**INFORMATION:**
================

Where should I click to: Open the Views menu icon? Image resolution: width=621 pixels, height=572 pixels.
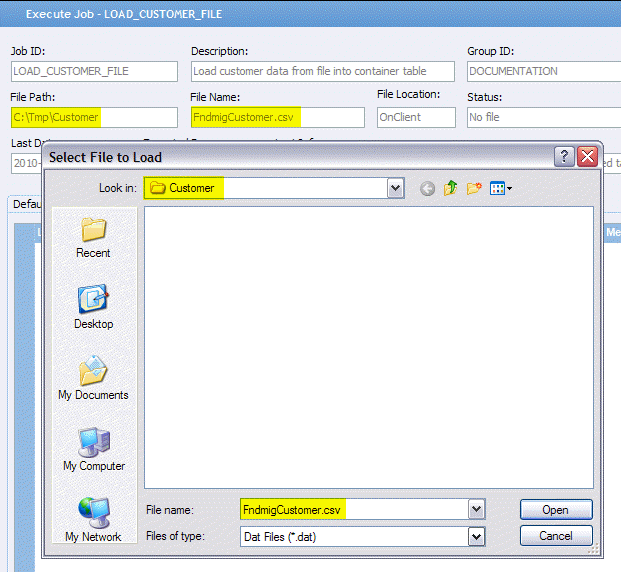pos(501,188)
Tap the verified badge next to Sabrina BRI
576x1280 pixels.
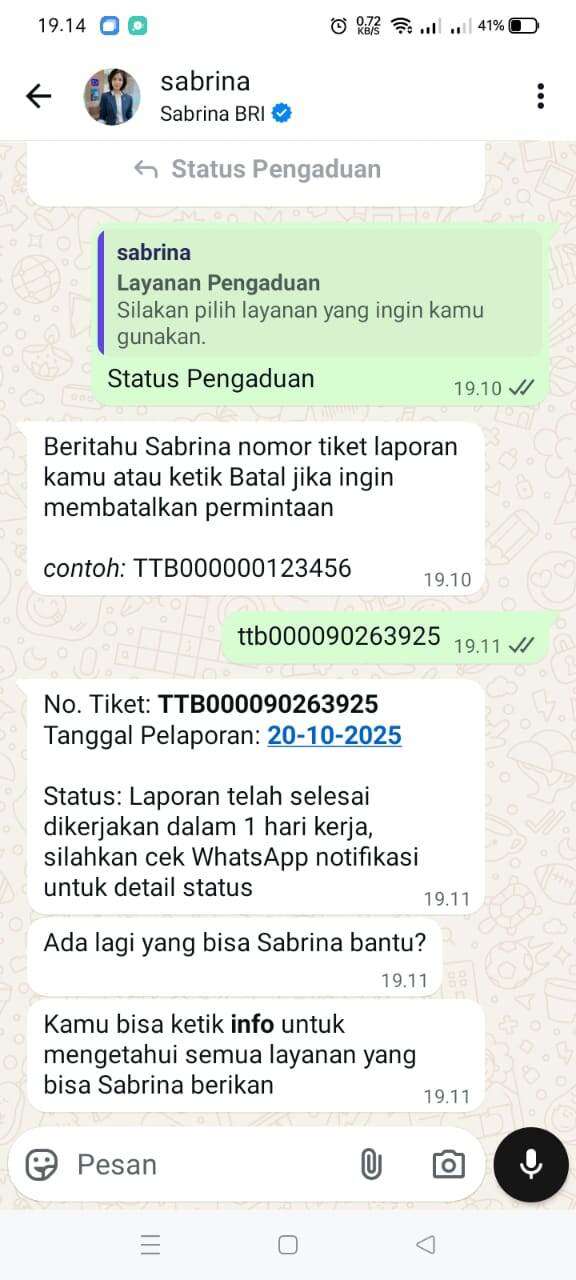coord(282,113)
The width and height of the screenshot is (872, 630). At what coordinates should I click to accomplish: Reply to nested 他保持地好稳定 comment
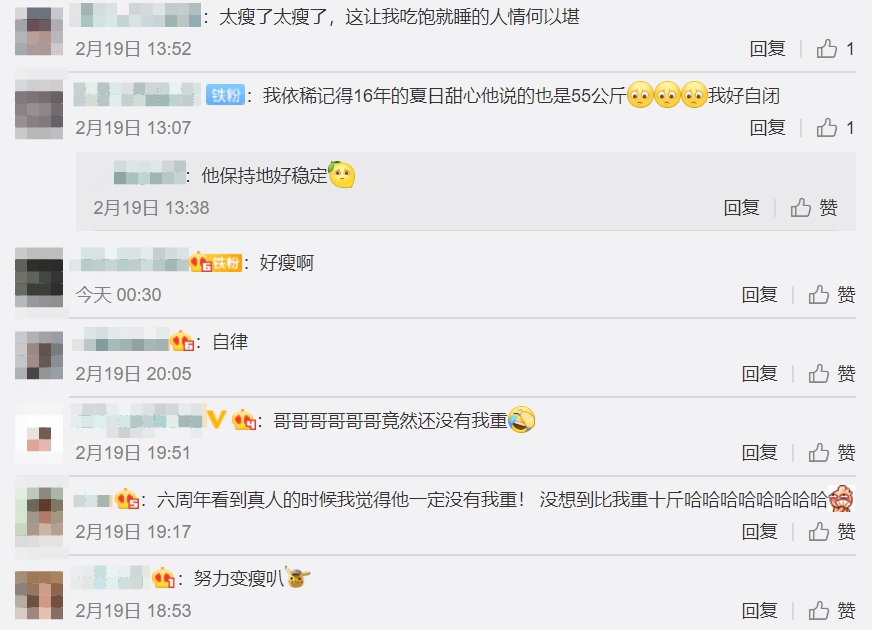coord(741,207)
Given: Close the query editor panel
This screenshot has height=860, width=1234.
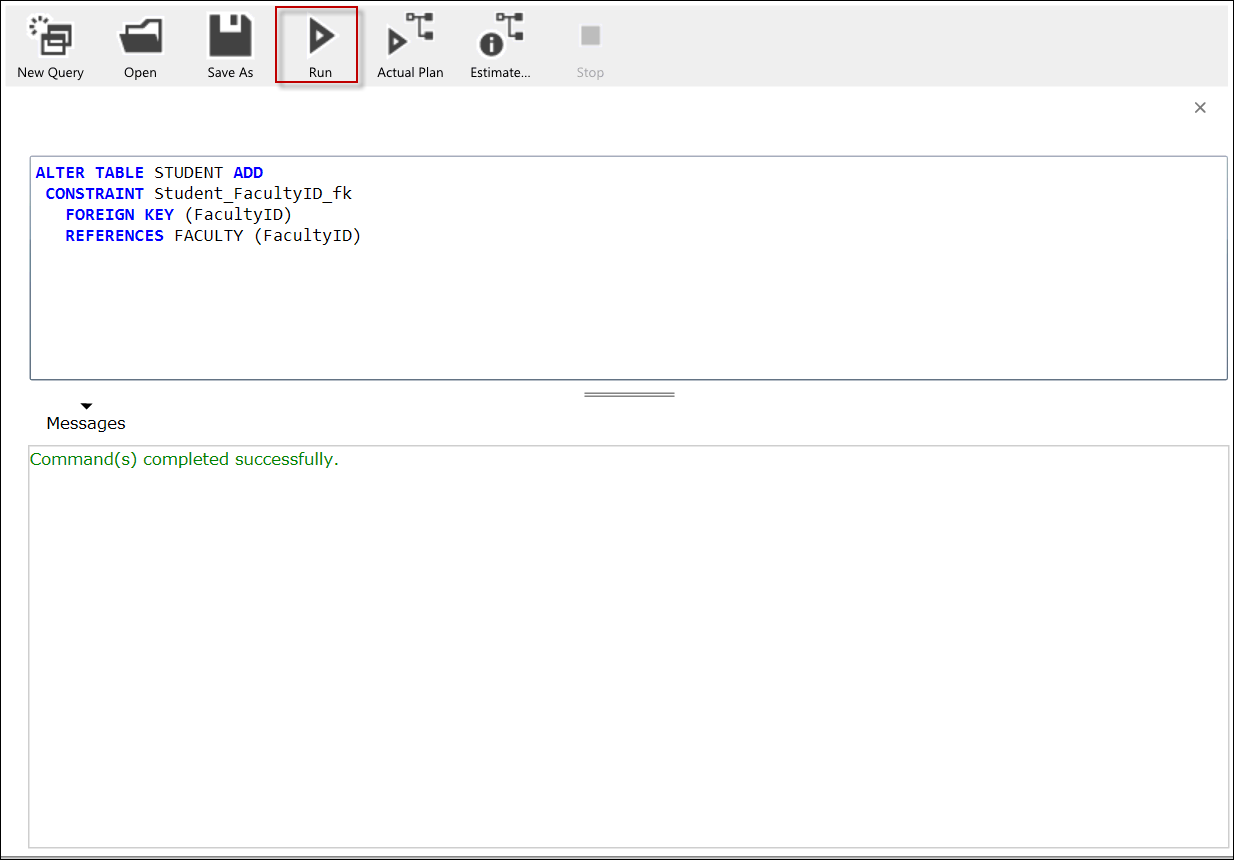Looking at the screenshot, I should coord(1200,108).
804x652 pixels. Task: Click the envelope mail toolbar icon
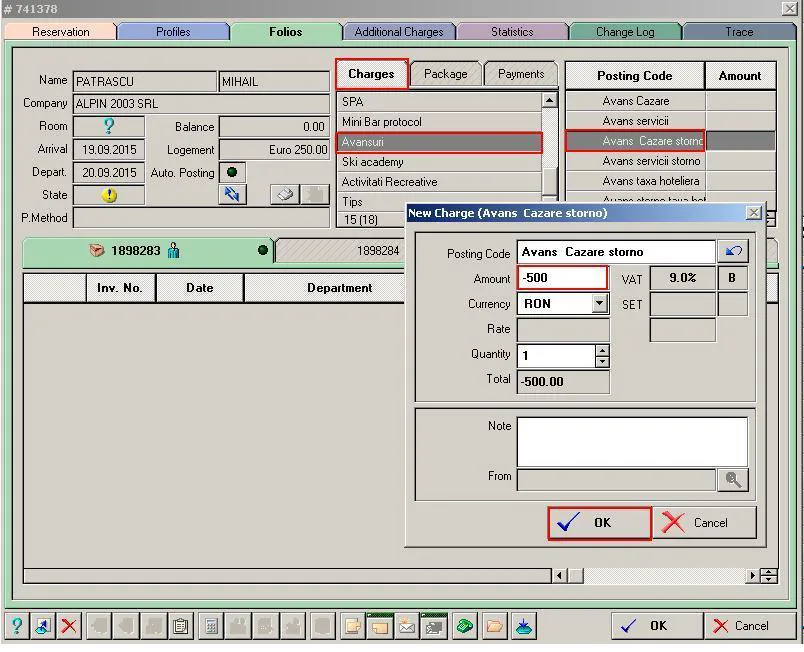point(407,626)
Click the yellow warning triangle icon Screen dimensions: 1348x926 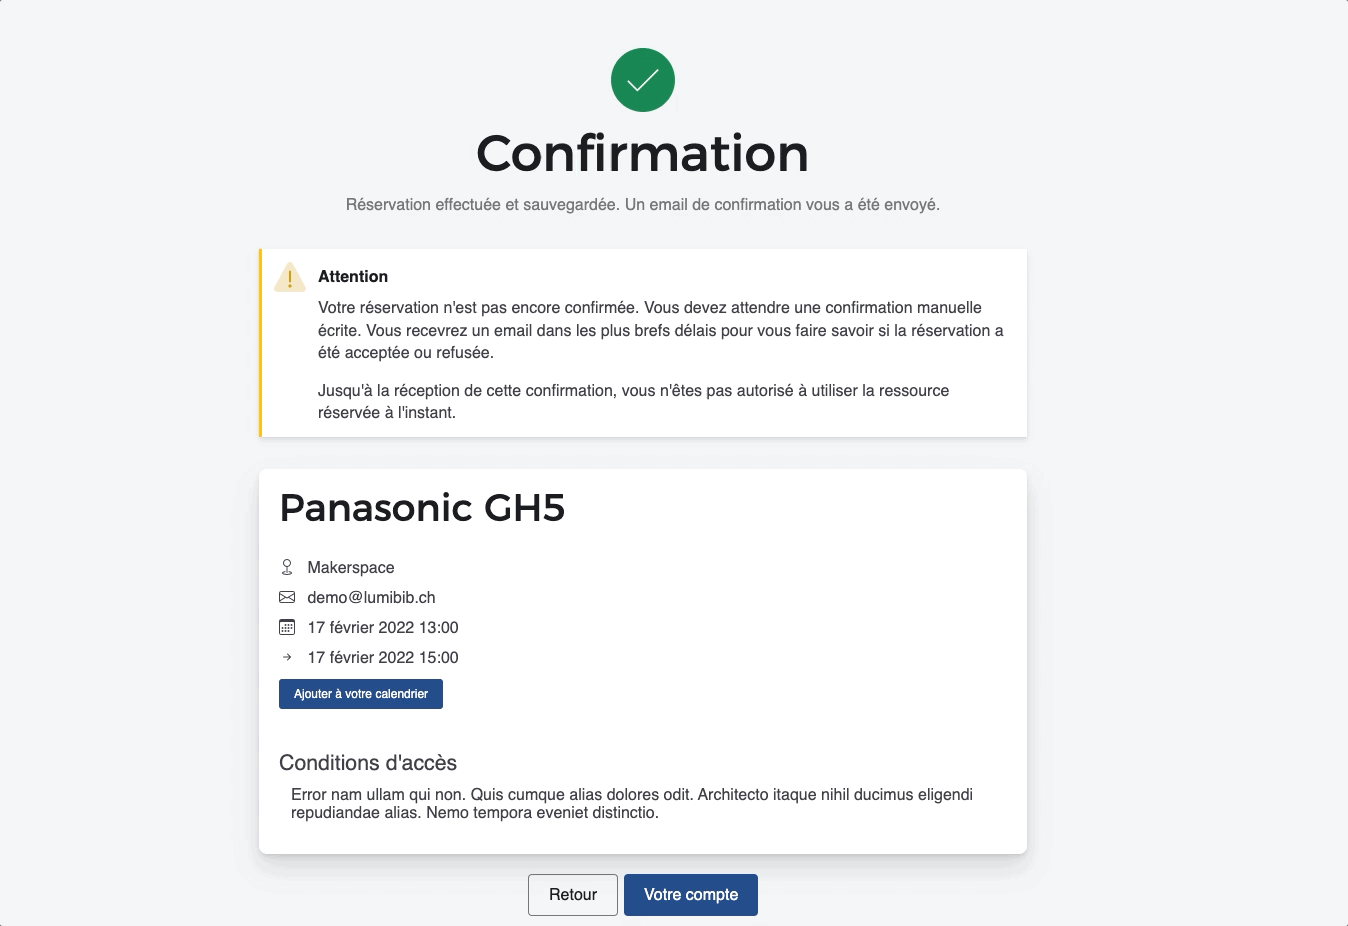coord(290,278)
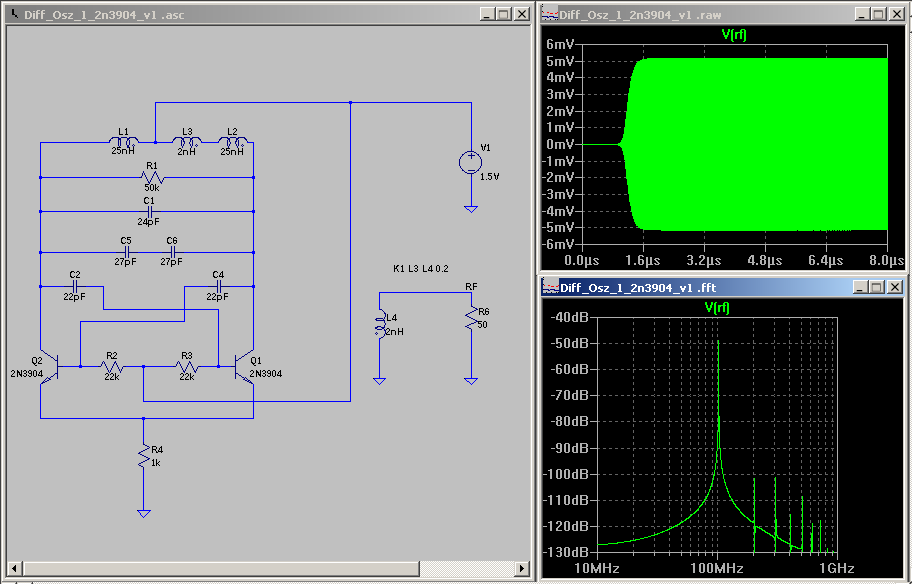The height and width of the screenshot is (584, 912).
Task: Click the R6 50 ohm load resistor
Action: point(470,319)
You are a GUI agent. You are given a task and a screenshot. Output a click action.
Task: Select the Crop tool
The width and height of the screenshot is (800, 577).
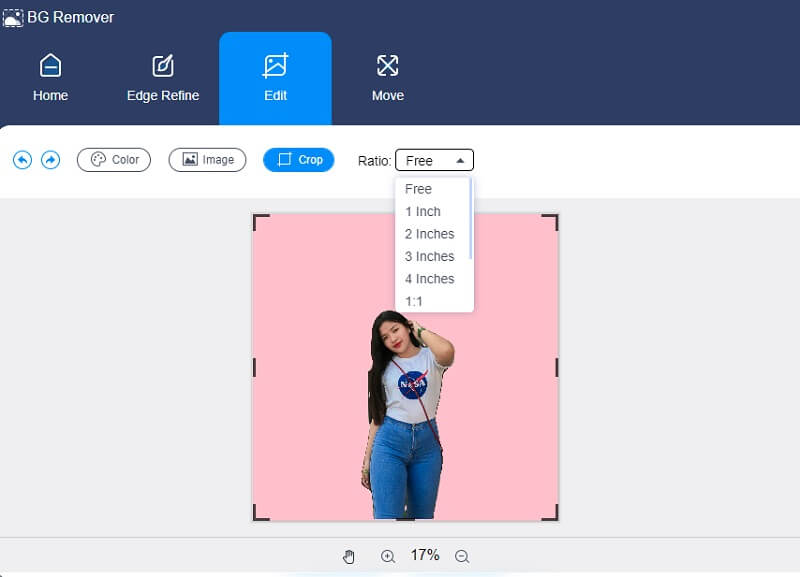[298, 159]
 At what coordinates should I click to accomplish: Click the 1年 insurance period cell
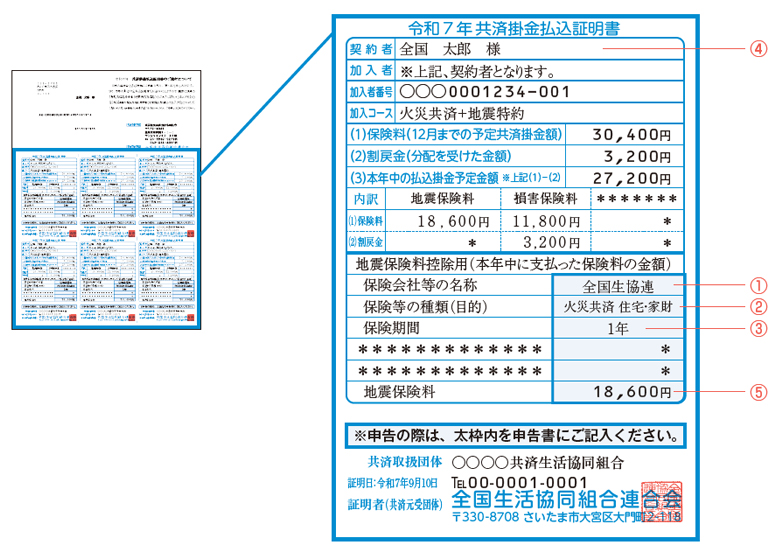tap(619, 327)
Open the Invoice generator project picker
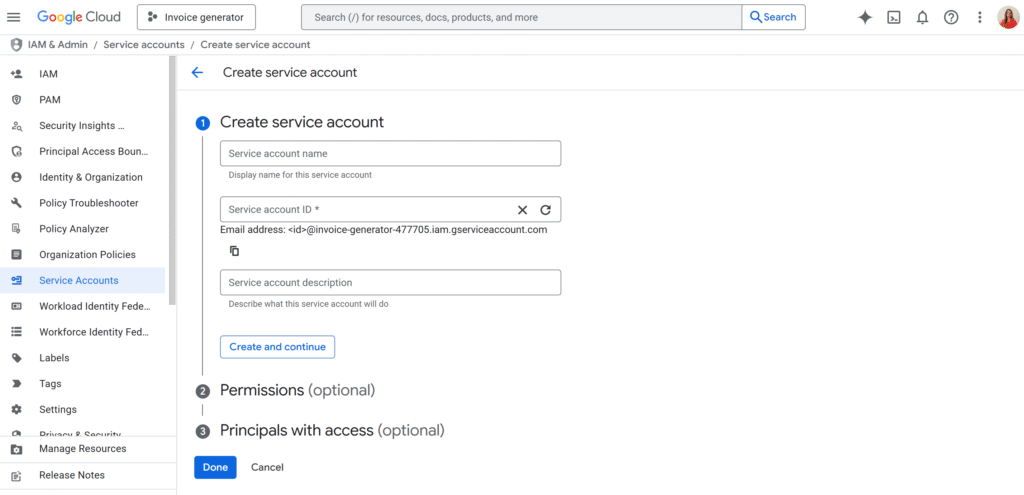 196,17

================

**WHAT YOU NEED TO DO:** Give again exactly the lines from the one holding "Task: Select the Crop tool" to the final line of the records, both ends included; any pictures stay out.

**EXERCISE RESULT:**
Task: Select the Crop tool
The width and height of the screenshot is (800, 577).
[298, 159]
 At what coordinates should I click to accomplish: Click the 1年 insurance period cell
tap(619, 327)
Open the Invoice generator project picker
 196,17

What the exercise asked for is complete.